HOW TO COMPLETE THIS TASK —
Set down the items from the line with "Describe the element" to the line with "label: 거 is located at coordinates (402, 26).", copying each line unchanged.

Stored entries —
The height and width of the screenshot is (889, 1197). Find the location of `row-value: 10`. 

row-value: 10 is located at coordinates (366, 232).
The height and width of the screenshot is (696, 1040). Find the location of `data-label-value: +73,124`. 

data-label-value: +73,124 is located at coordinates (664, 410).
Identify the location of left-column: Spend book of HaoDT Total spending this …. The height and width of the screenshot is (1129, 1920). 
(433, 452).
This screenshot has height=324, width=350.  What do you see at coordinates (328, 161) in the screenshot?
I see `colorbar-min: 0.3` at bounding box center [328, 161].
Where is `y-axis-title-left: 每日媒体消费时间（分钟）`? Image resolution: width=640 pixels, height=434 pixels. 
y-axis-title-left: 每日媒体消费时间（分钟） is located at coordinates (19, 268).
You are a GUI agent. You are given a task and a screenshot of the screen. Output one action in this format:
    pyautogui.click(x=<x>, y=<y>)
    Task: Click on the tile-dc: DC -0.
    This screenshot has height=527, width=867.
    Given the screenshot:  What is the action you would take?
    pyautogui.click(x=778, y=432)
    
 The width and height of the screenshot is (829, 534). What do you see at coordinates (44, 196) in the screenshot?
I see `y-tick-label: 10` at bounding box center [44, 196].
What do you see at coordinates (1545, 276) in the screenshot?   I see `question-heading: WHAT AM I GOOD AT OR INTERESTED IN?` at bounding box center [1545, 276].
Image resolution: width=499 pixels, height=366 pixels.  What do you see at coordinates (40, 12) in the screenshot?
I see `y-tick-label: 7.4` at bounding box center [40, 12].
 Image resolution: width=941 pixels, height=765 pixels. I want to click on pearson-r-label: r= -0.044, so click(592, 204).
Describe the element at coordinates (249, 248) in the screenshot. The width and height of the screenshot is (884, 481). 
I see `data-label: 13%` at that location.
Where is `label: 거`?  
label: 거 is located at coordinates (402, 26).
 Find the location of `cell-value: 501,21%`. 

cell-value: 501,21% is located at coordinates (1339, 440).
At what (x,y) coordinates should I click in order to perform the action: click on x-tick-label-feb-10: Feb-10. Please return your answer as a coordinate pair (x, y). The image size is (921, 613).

ANSWER SPACE —
Describe the element at coordinates (249, 248) in the screenshot. The width and height of the screenshot is (884, 481). 
I see `data-label: 13%` at that location.
Where is `label: 거`?  
label: 거 is located at coordinates (402, 26).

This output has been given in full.